Background
A majority of women with ductal carcinoma in situ (DCIS) treated with breast conserving surgery (BCS) do not benefit from adjuvant radiation therapy (RT). However, evidence from randomized clinical trials supports the role of RT in reducing the risk of local recurrence. Given the understanding that more than two-thirds of women with DCIS do not recur after BCS alone, NCCN guidelines recommend utilization of RTOG-9804 criteria (screening detected, grade I/II, size < 2.5 cm, margins > 3 mm) to consider omitting RT after BCS for DCIS. To overcome limitations of clinicopathologic (CP) risk assessment, a validated biosignature that integrates the protein expression of 7 genes and 4 CP features (DCISionRT, PreludeDx) is currently in use in many breast centers. The 7-gene biosignature has been clinically validated to be both prognostic for ipsilateral breast recurrence (IBR) risk and predictive for response to RT. Recent evidence demonstrates that approximately half of patients meeting RTOG-9804-like criteria will be identified by the 7-gene biosignature as having elevated IBR risk and significant radiation benefit. The study assesses factors impacting shared decision-making, including physician recommendations and patient preferences, when incorporating the biosignature test results along with clinicopathologic factors. The main outcome is the impact of test results on individual preferences and treatment recommendations.
Design and Methods
PREDICT II is a multicenter (30 site), prospective, observational registry, open to 3000 women with DCIS. Primary end points are changes in treatment recommendations for surgery, radiation, and hormonal therapy. Secondary end points are identification of key drivers for treatment recommendations, such as age, size, grade, patient preference, biosignature status, and IBR risk.

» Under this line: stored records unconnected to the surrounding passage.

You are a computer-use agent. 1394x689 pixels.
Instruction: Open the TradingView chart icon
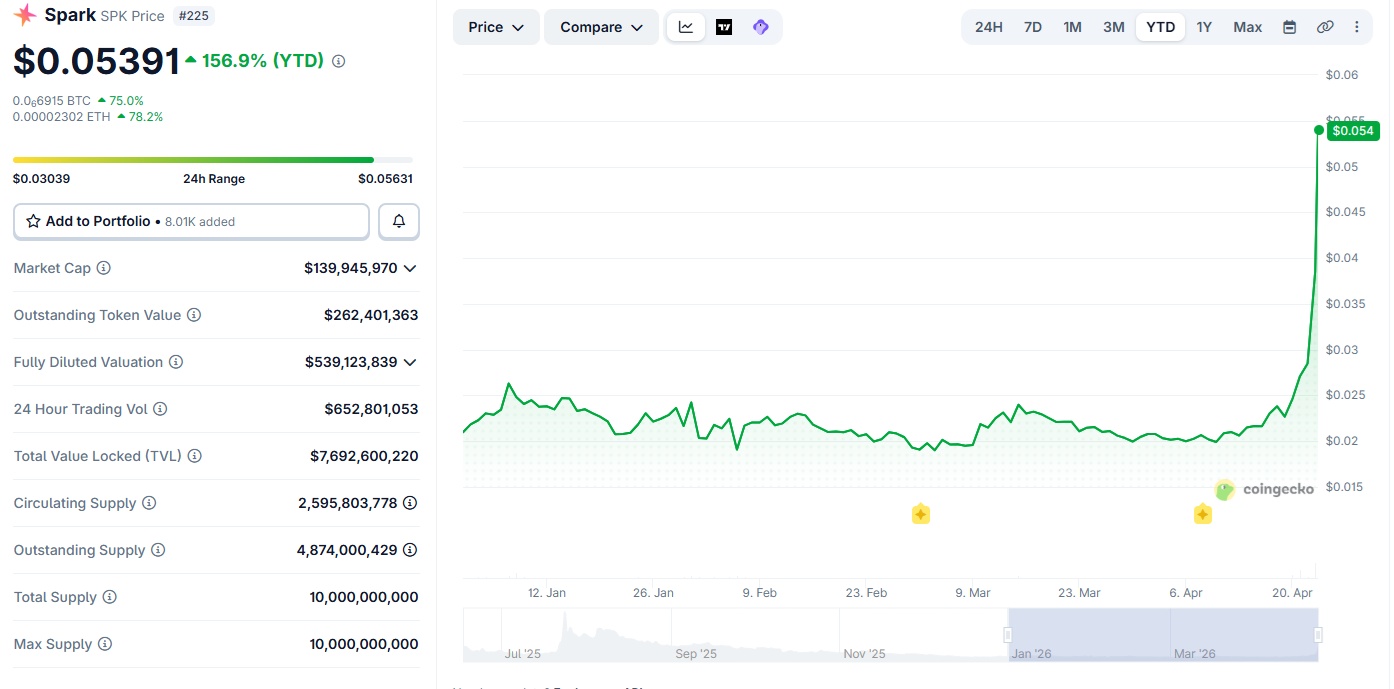click(x=723, y=27)
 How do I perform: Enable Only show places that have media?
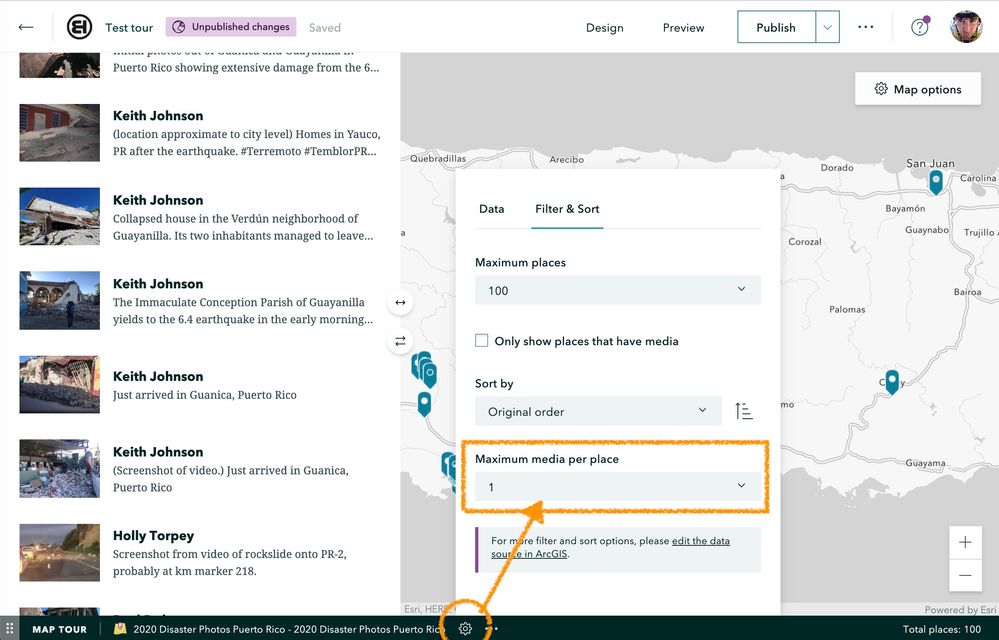point(481,340)
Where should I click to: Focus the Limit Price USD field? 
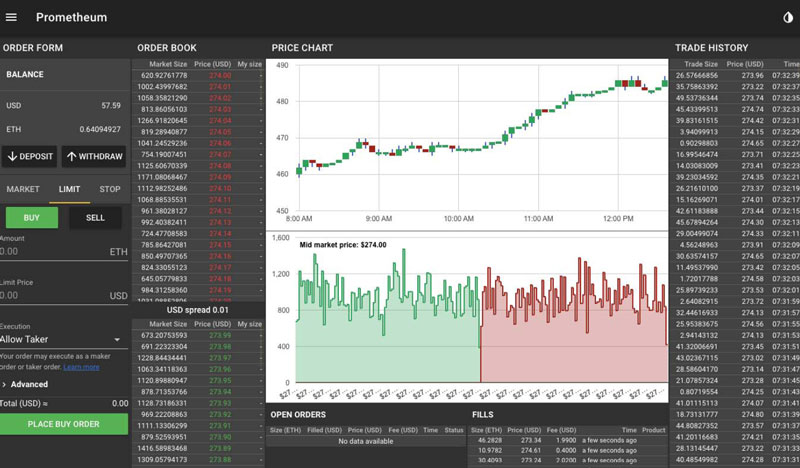50,296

The study is open to females aged 30 to 85 years who are candidates for BCS and eligible for RT and/or systemic treatment. Subjects must not have been previously treated for DCIS or invasive breast cancer. DCIS patients, breast surgeons, and radiation oncologist participate in informed, shared, decision-making based on standard clinicopathologic criteria. The preference and strength of preference for mastectomy vs BCS and RT vs no RT, following shared decision-making, is recorded before and after biosignature results are available. Recurrence rates at 5 and 10 years will be documented. Changes in treatment recommendations will be analyzed using McNemar’s test (alpha level = 0.05). Multivariable logistic regression will be used to determine odds ratios of clinicopathologic factors affecting pre- and post-test treatment recommendations. Covariates include hormone receptor status, nuclear grade, tumor necrosis, family history of breast cancer, race, ethnicity, patient preference, physician specialty, and the biosignature score. Differences in recurrence-free and overall survival will be assessed by Kaplan-Meier survival analysis using the log-rank test and/or the Cox proportional hazards model. The study has been approved by WCG IRB (Tracking #20172841) and/or local IRBs at each site. ClinicalTrials.gov: NCT03448926.